Si ya es malo enamorarse de una mujer inadecuada, las complicaciones son todavía mayores cuando alguien se enamora a la vez de dos mujeres inadecuadas. A Pablo, un chico del barrio de Carabanchel, que llevaba adelante su adolescencia sin demasiados contratiempos y pensaba que el romanticismo era solo cosa de niñas atontadas, inesperadamente se le cruza en su camino el amor y le dispara a bocajarro y por partida doble. El primer balazo se llama Vanessa y es una chica bajita y antipática a la que los dioses le pusieron un rostro de ángel. El segundo balazo se llama Leonor, que está demasiado flaca y es su profesora de Literatura. A Pablo, la poesía siempre le pareció una cursilada, pero cuando oye los versos de Garcilaso de la Vega en la voz de Leonor, a Pablo le suena a música celestial. Entre una y otra, con más pena que gloria, aprenderá a saborear la dulzura y la dureza del amor. Las noches que no consigue comprender nada, que son las más, Pablo se sube al tejado de su bloque. Se aficiona a mirar la Luna y a hacerle preguntas para las que no encuentra respuesta. La Luna guardará silencio. En el recuerdo, aquellos dos amores entremezclados serán siempre, para Pablo, sus amores lunáticos.
Quizá no me identifique del todo con la forma de ser del protagonista, pero le entiendo y, además, me ha hecho reflexionar sobre mi propia vida. Me ha gustado.
Madre mía. Vine a este libro después de leer La flaqueza del bolchevique. Nada que ver. Un libro simple, sin ningún tipo de enganche literario y cuya única virtud, para mí, es que es corto.

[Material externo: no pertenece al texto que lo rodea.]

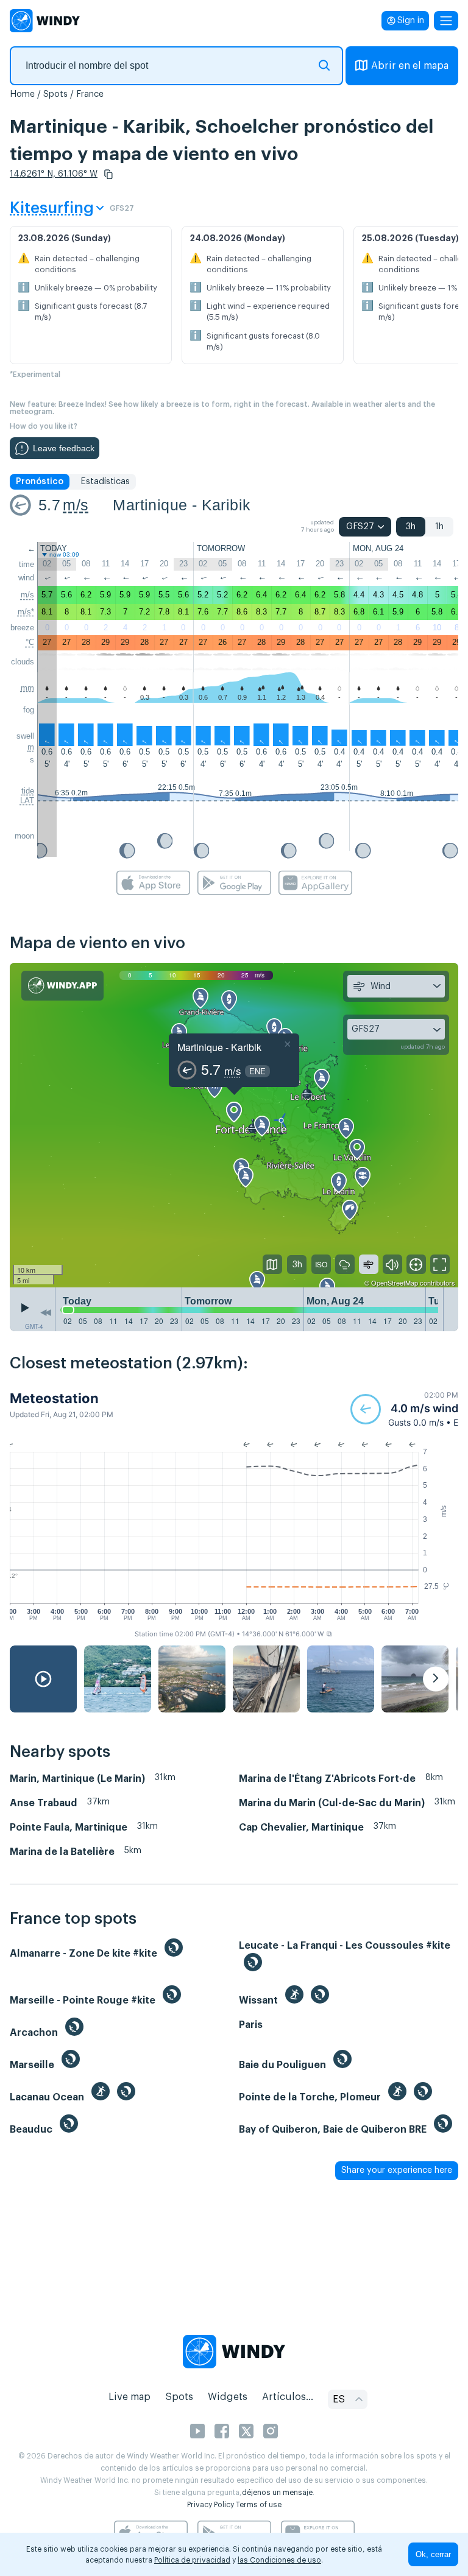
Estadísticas (105, 481)
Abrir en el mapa (409, 66)
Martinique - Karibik (181, 504)
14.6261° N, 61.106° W (54, 174)
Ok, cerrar (433, 2554)
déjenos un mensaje (277, 2492)
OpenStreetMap (394, 1282)
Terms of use (259, 2504)
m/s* (26, 611)
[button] (108, 174)
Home (22, 94)
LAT (27, 800)
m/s (75, 504)
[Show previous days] (45, 1312)
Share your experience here (396, 2170)
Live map (129, 2397)
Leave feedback (63, 448)
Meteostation (54, 1398)
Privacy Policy (210, 2504)
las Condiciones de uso (279, 2560)
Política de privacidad (192, 2560)
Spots (55, 94)
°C (30, 642)
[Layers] (272, 1264)
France (90, 94)
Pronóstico (39, 481)
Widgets (227, 2397)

Pablo es un chaval que hasta los 15 no se ha enamorado, algo raro ya de por si. Hasta que descubre el amor en Vanesa, una joven algo menuda con un aspecto bastante raro. Pero hay más, también lo descubre en Leonor, su profesora de literatura. Pablo se sumergirá en una dichosa aventura de amor en la que descubrirá que no es tan fácil como parece.
No me ha gustado nada. Puede que también influya que sea lectura obligatorio o que la pluma de Silva no consiga engancharme. Es bastante fluido pero no engancha lo suficiente. No crea dudas ni remordimientos que me hagan querer continuar. Los personajes sin más. Podemos ser tú o yo, son de los típicos normalitos de la calle. Ni un flamante Edward Cullen ni un exitoso Jacob Black. Son personajes del día a día. Ahí se queda. Sucede en un barrio normal de Carabanchel, Madrid. La verdad es que es un libro que parece que no sigue un hilo conductor. Y el final es completamente abierto, algo que me irrita mucho porque tengo entendido que es autoconclusivo.

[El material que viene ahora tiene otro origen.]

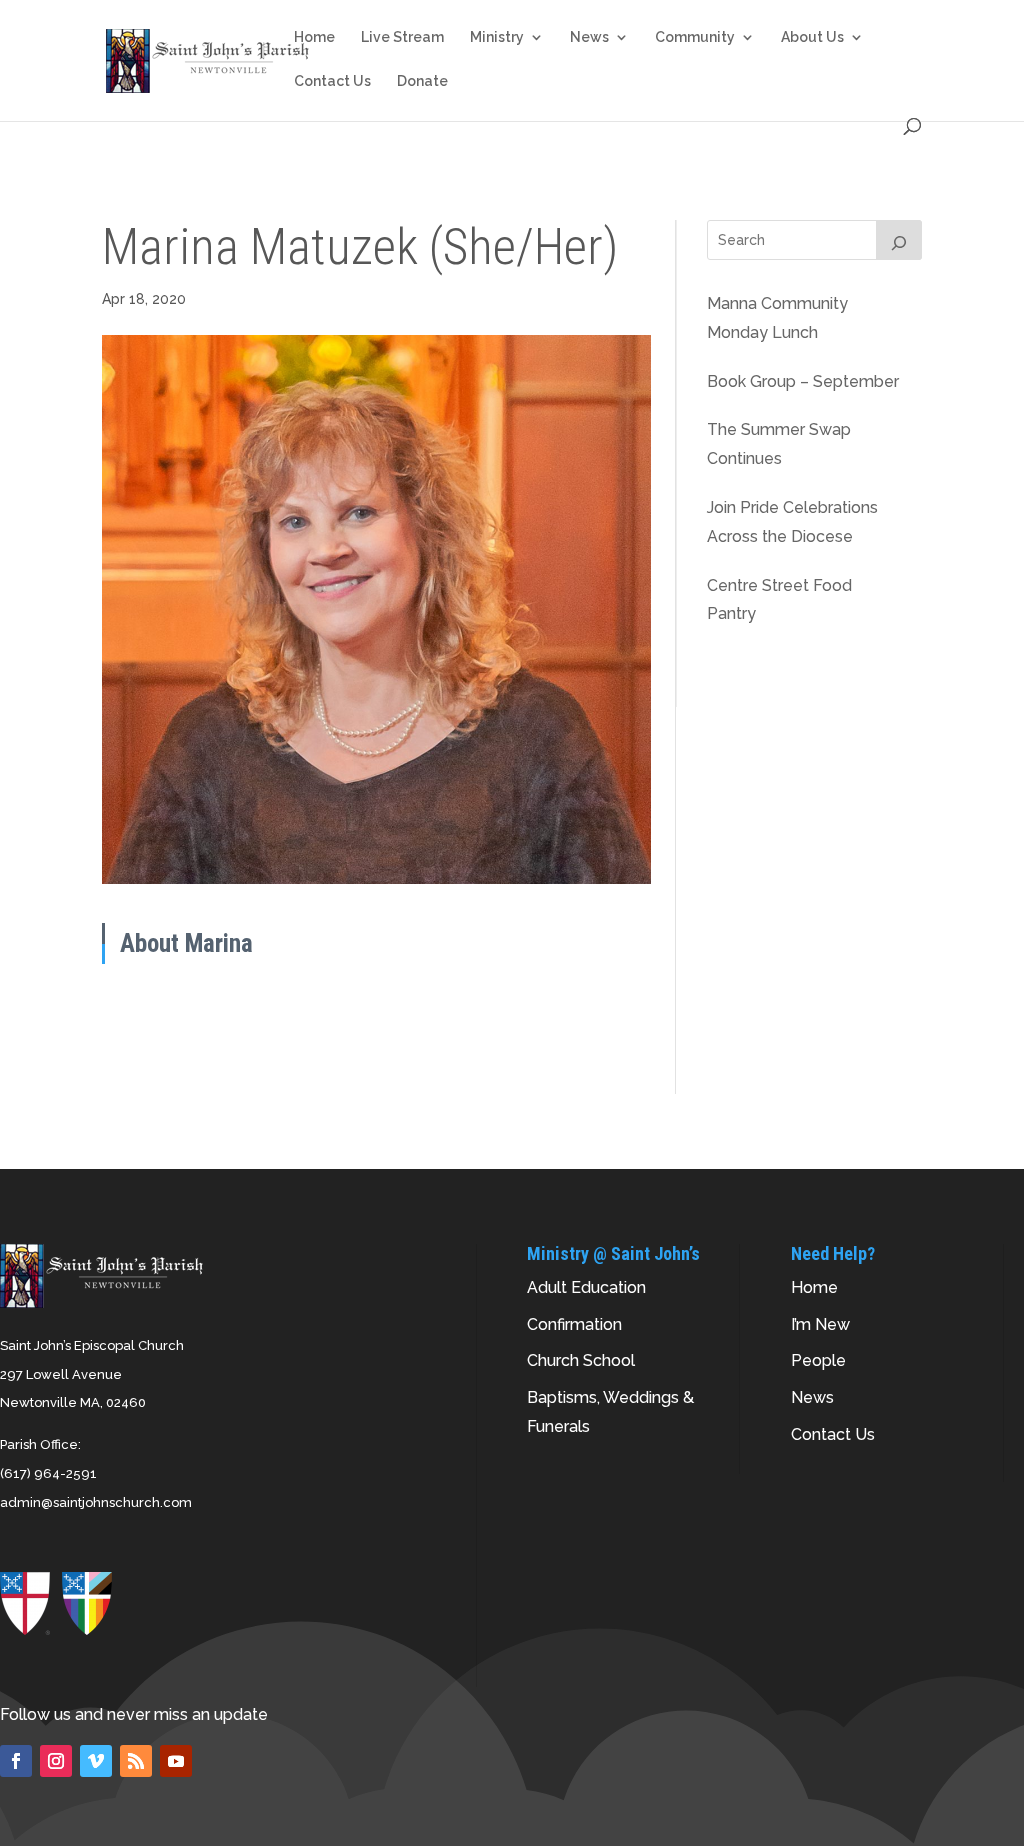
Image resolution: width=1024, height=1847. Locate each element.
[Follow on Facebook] (16, 1761)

En resumidas palabras, NO LO LEAS. ALÉJATE DE ÉL. Son unos personajes vacíos sin ningún sentido (la única que destaca un poco es Vanesa) y no engancha.
Libro juvenil entretenido para mis tardes de biblioteca que nos habla de un joven enamorado por primera vez y como el amor es malo jeje... (y yo añadiría complicado).